PwC offers the following 'Actionable advice for business leaders':
  • "Prioritize raising workforce awareness about cybersecurity and privacy to support business objectives. Use messaging that avoids invoking security fatigue and is memorable enough to influence behavior when busy employees later face phishing schemes and other sophisticated threats.
  • Establish corporate policies governing access to IT assets and data. Enforce the policies at all levels of the company to drive accountability for cybersecurity and privacy."
Well said, PwC! I agree with emphasizing business objectives, although they might also have mentioned personal, team and social objectives: information security and privacy are not just important for our organizations. Protecting the interests of customers, for instance, by adequately protecting their personal information is not purely a strict business matter.
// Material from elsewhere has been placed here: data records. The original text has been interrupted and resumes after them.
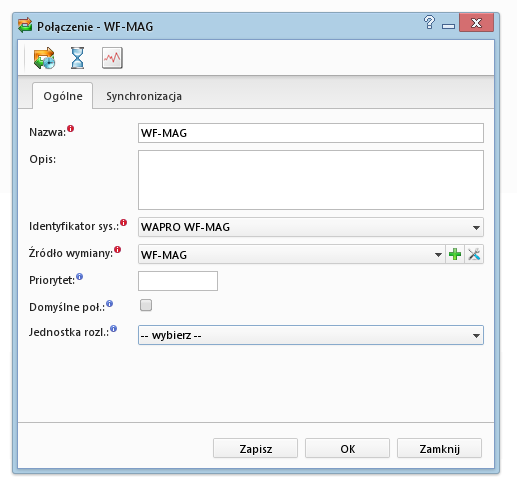Click the Zapisz button

pyautogui.click(x=255, y=448)
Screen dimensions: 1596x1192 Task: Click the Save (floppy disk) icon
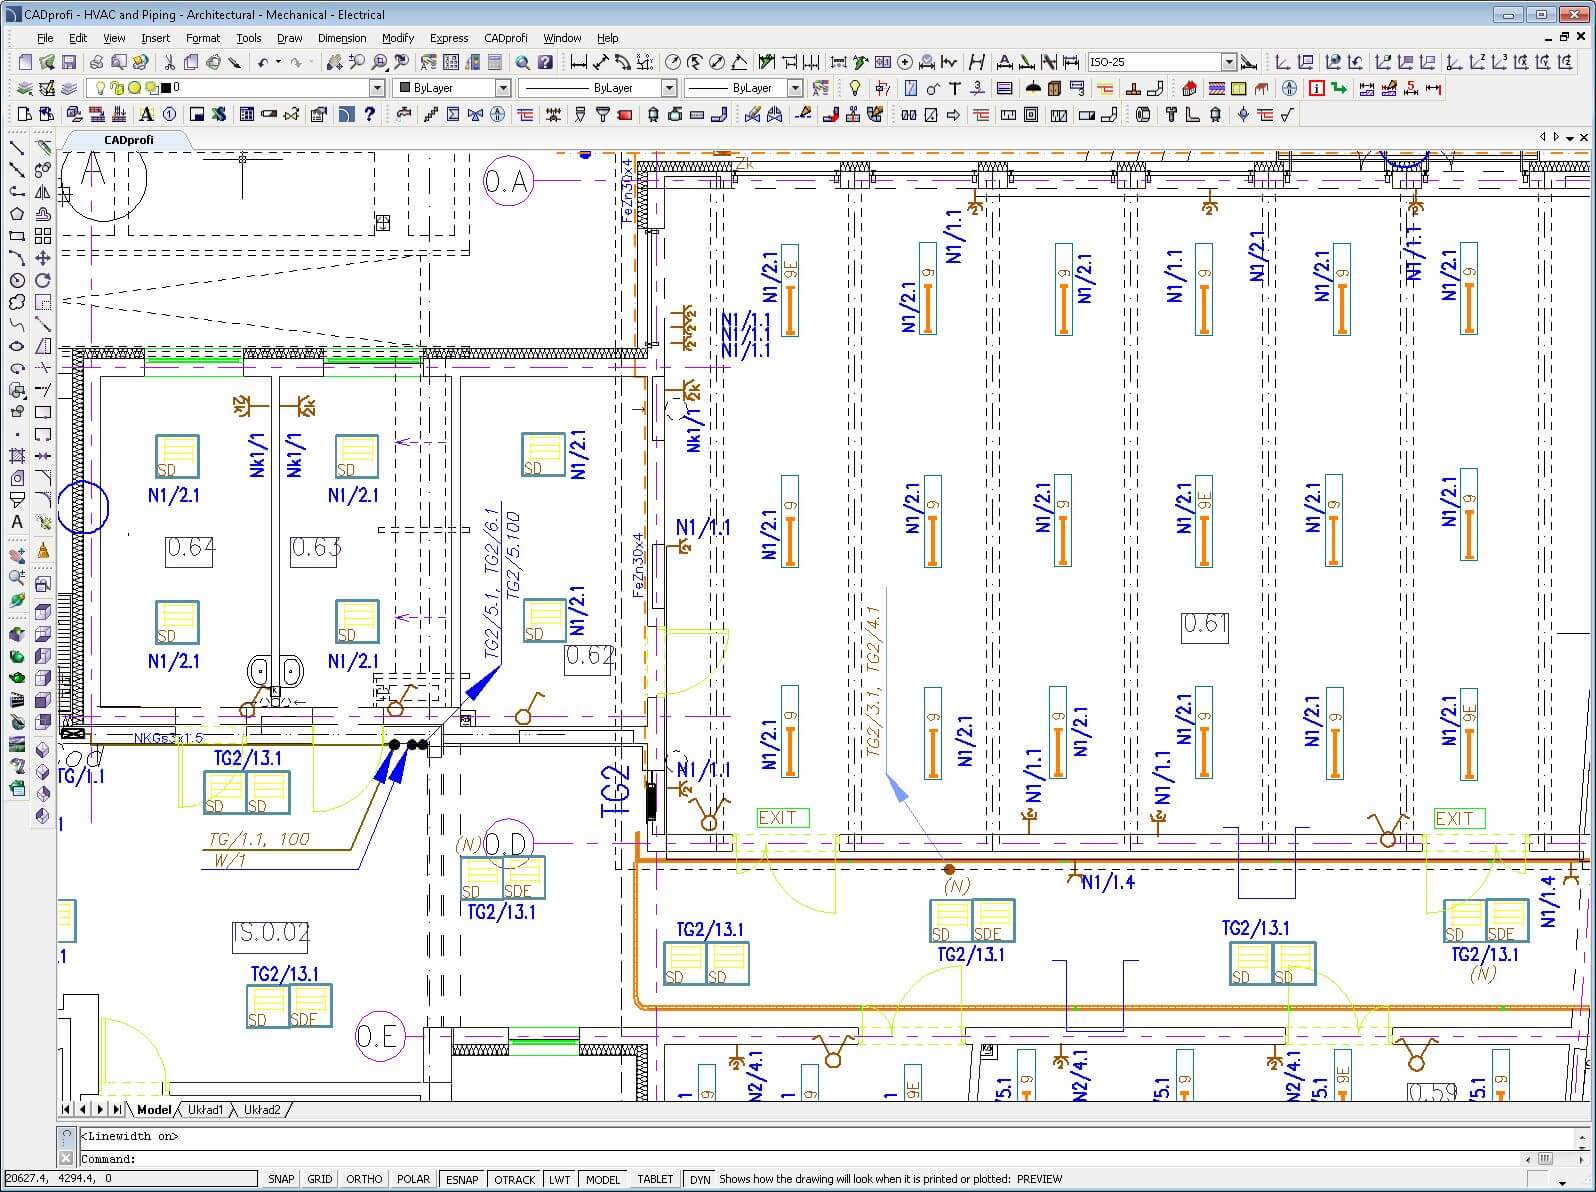coord(69,62)
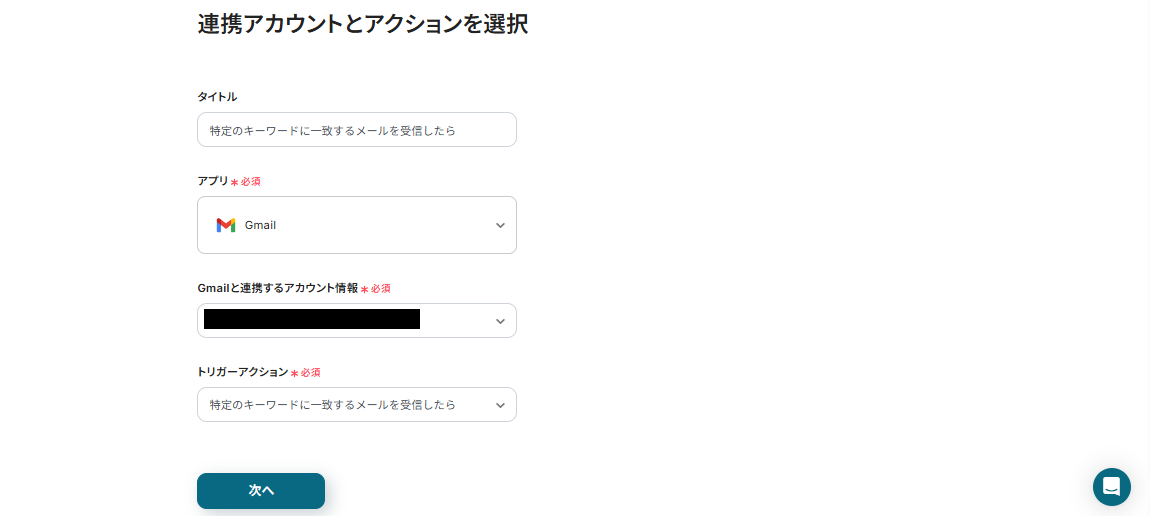Click the アプリ field label
The image size is (1150, 516).
point(213,181)
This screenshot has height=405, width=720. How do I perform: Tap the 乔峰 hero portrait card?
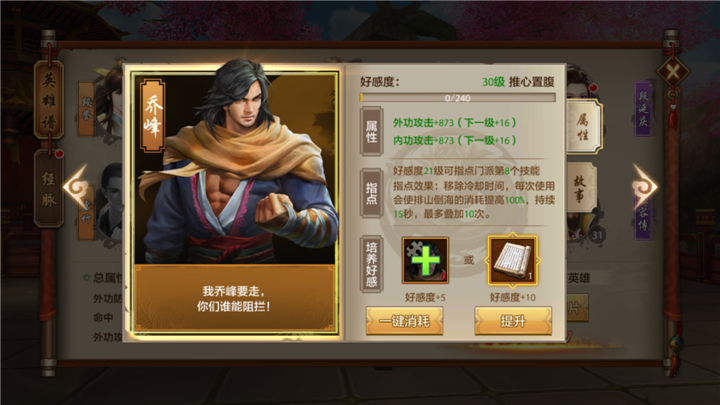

Influencing employee behavior is an important goal ... and I might add that influencing decisions (especially management decisions made by business leaders) is one of the most powerful changes that an effective awareness and training program can achieve.

PwC's mention of policies and accountability smacks of the compliance-driven culture which is particularly strong in America and increasing elsewhere in the world - GDPR being a topical example. Noncompliance with the privacy regulations can seriously damage the bottom line and be career-limiting for those held to account for their failures, including management's bad decisions I just mentioned. It's a governance matter. Duck and cover is not a viable response.